======== Belge bölümü

Kadınlar hakkında karar alma cüretini siz kimden alıyorsunuz?
Bakın geçen yılı emekliler yılı ilan eden, yıl boyunca emeklileri sefalete mahkûm eden bu iktidar, 2025 yılını aile yılı olarak ilan etti. “Aileyi koruma, güçlendirme” diyerek 2025 yılına giriş yapıldı. Aileyi korumak ve güçlendirmek için Aile Enstitüsü kuruldu. Yine doğurganlık oranının azalmasına neden olan faktörleri inceleyip tedbir alınacağı bir Nüfus Politikaları Kurulu hızlıca oluşturuldu. İçerisinden kadının adının çıkarıldığı Bakanlık bünyesinde bu iki kurul faaliyet yürütecek. Gerçekten şunu sormak istiyorum. Siz bu kurulları oluştururken kime? Hangi kadına, hangi kadın örgütüne sordunuz? Siz kadınlar hakkında karar alma cüretini kimden alıyorsun? Kadınların içerisinde katledildiği aileyi korumak, güçlendirmek kadın cinayetlerinin yolunu açmaktır. Kadınların ihtiyacı olan, bu aileler içerisinde katledilmemektir. Kadına yönelik şiddetle mücadele de esas olan kadınların güçlendirilmesidir. Kadınların kaç çocuk doğuracağına karar verecek bir nüfus politikasına değil; kadınların ve çocukların yaşamlarının garanti altına alınacağı politikalara ihtiyaç vardır. Kadınların kaç çocuk doğuracağını ne sizin erkek aklınız, ne de erkek egemen cinsiyetçi politikalarınız belirleyemez. Buna ancak kadınlar karar verir. Bu iktidar kadına yönelik şiddetle mücadelede, kadınlar nezdinde defalarca sınıfta kalmıştır.

================
======== Toplanan veriler

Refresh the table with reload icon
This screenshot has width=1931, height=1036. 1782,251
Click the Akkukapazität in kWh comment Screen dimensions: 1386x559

================

Görev ayrıntıları:
Belge bölümüne göre aileyi korumak ve güçlendirmek için hangi kurum kuruldu?

Görevin çözümü:
Aile Enstitüsü kuruldu.